Si potrebbe anche constatare che alcuni di questi agit prop e di firmatari in servizio permanente effettivo sempre nostalgici delle atmosfere dell’epoca del Vietnam non imparano mai nulla dai propri errori. E da quelli di coloro che li hanno preceduti. Ci sta una coazione a ripetere che è peggio di quella del cane di Ivan Pavlov. Indomabile. Facile dire adesso che “una risata li ha seppelliti”. È la costante ricerca di un nemico nell’Occidente che stupisce, in un’epoca in cui il mondo non sa come difendersi dal terrorismo islamico e da chi lo utilizza geo politicamente. Sin dall’11 settembre 2001. A dir poco. Non è bastata Oriana Fallaci che era una di loro, di sinistra, e che si è dovuta ricredere. Non è servito il pamphlet uscito postumo dell’ex direttore di Charlie Ebdo, Lettera ai truffatori dell’islamofobia. Sinistra e Hamas ormai marciano forse divisi, ma colpiscono di sicuro uniti nella propria crociata contro la società del benessere, il capitalismo, l’America e per l’appunto Israele.

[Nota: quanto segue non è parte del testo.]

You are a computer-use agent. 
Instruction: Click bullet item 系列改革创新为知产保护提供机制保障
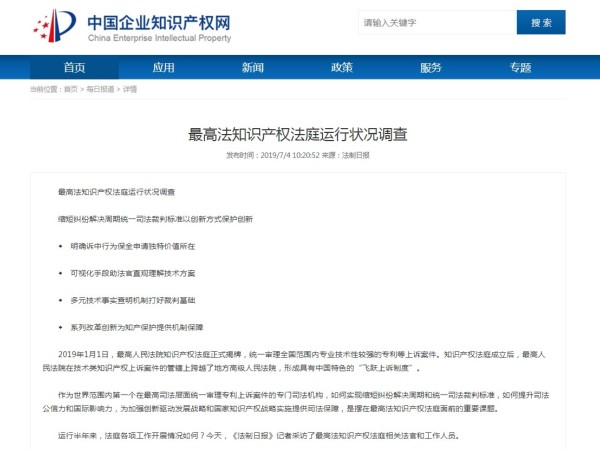click(x=136, y=326)
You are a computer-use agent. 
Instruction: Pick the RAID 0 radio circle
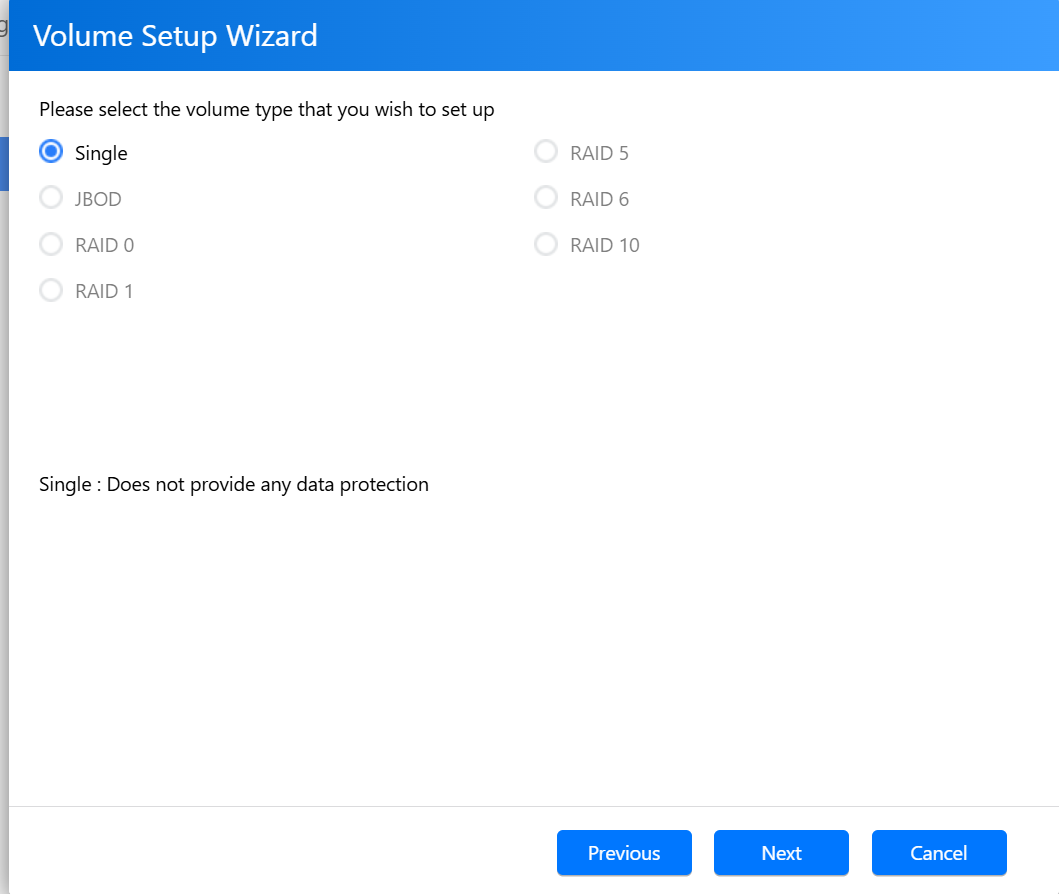51,244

Dispiace dirlo perché Verdone è un grande, ma quella mezza giustificazione abbozzata nella prima risposta alla prima domanda dell’intervistatore fa pensare e gli fa veramente poco onore: “Mi aveva chiamato la figlia di (Ettore) Scola”. Tanto basta, siamo amici di famiglia, ci si aiuta e si da retta pure alle cose assurde. Se questo è il cinema italiano, nemmeno un raddoppio dei fondi pubblici tanto discussi potrà salvarlo. La malattia è troppo profonda: si chiama spocchia, presunzione, fighettismo, camarilla. È quasi incurabile quando si cronicizza.